Gregory Corso - To Paris and The 'Beat Hotel'

To Paris and The 'Beat Hotel'

In 1957, Allen Ginsberg voyaged with Peter Orlovsky to visit Williams S. Burroughs in Morocco. They were joined by Kerouac, who was researching the French origins of his family. Corso, already in Europe, joined them in Tangiers and as a group, they made an ill fated attempt to take Burroughs' fragmented writings and organize them into a text (which later would become "Naked Lunch"). Burroughs was strung out on heroin and became jealous of Ginsberg's unrequited attraction for Corso, who left Tangiers for Paris. In Paris, Corso introduced Ginsberg and Orlovsky to a Left Bank lodging house above a bar at 9 rue Gît-le-Coeur, that he named the Beat Hotel. They were soon joined by William Burroughs and others. It was a haven for young expatriate painters, writers and musicians. There, Ginsberg began his epic poem Kaddish, Corso composed his poems Bomb and Marriage, and Burroughs (with Brion Gysin's help) put together Naked Lunch from previous writings. This period was documented by the photographer Harold Chapman, who moved in at about the same time, and took pictures of the residents of the hotel until it closed in 1963.

# Requirements:
a – According to the passage on Corso and the Beat Hotel, at what address was the lodging house that Corso named the Beat Hotel?
b – Pick up the account of Corso and the Beat Hotel right after its last sentence and carry it forward.

# Data shown:

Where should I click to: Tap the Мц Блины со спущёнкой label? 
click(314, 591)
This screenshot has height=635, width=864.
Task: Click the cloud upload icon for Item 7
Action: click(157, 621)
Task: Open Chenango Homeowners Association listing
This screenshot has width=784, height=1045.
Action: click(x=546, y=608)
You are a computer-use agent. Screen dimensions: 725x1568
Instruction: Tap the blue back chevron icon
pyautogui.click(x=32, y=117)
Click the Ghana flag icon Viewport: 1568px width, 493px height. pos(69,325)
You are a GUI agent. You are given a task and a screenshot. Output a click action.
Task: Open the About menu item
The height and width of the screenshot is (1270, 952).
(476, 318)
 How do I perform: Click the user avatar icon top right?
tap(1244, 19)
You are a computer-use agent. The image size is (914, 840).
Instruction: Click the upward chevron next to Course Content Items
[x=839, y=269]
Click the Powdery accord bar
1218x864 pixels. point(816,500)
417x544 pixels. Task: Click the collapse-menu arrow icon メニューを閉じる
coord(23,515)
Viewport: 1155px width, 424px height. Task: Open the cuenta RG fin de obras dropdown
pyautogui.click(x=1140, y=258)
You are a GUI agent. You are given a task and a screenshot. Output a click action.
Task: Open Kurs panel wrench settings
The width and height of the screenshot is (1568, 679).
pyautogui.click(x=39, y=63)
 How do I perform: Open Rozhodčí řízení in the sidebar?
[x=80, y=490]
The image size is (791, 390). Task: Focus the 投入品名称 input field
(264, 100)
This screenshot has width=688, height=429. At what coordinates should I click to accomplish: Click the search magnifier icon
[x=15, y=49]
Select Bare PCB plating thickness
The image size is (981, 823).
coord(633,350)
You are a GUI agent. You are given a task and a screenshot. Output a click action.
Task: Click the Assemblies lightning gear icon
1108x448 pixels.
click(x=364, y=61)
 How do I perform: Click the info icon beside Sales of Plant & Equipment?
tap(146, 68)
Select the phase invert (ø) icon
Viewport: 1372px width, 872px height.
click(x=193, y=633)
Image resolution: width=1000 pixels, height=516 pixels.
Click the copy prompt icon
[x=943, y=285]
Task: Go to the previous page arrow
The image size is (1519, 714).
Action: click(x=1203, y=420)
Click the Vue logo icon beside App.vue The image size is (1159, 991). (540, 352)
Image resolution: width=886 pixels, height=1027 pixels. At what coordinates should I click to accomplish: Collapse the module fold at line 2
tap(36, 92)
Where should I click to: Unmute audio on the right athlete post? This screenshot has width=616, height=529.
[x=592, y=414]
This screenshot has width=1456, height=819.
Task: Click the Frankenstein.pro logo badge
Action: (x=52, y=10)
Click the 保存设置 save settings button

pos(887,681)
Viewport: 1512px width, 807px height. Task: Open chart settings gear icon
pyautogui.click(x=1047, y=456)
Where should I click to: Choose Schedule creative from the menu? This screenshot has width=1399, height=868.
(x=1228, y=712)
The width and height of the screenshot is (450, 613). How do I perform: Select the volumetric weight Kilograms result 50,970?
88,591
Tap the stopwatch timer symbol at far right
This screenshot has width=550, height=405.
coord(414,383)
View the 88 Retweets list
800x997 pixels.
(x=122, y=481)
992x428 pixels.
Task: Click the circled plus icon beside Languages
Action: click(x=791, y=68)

# Expected responses:
a – It was at 9 rue Gît-le-Coeur, above a bar on the Left Bank.

b –
Corso's Paris sojurn resulted in his third volume of Poetry :"The Happy Birthday of Death" (1960), "Minutes to Go" (1960, visual poetry deemed "cut ups") with William S. Burroughs, Sinclair Beiles, and Brion Gysin, "The American Express " (1961, an Olympia Press novel), and Long Live Man (1962, poetry). Corso fell out with his publisher of Gasoline, Lawrence Ferlinghetti of City Lights Bookstore, who objected to "Bomb," a position Ferlinghetti later rued and for which he apologized. Corso's work found a strong reception at New Directions Publishing, founded by James Laughlin who heard of Corso through Harvard connections. New Directions was considered the premier publisher of poetry with Ezra Pound, Dylan Thomas, Marianne Moore, Wallace Stevens, Thomas Merton, Denise Levertov, James Agee, and ironically, Lawrence Ferlinghetti.

While in Europe Corso searched for his lover, Hope Savage, who had disappeared from New York, saying she was headed to Paris. He visited Rome and Greece, sold encyclopedias in Germany, hung out with jazz trumpeter Chet Baker in Amsterdam, and with Ginsberg set the staid Oxford Union in turmoil with his reading of "Bomb", which Oxford students mistakenly believed was pro-nuclear war (as had Ferlinghetti), while they and other campuses were engaged in "ban the bomb" demonstrations. A student threw a shoe at Corso, and both he and Ginsberg left before Ginsberg could read "Howl".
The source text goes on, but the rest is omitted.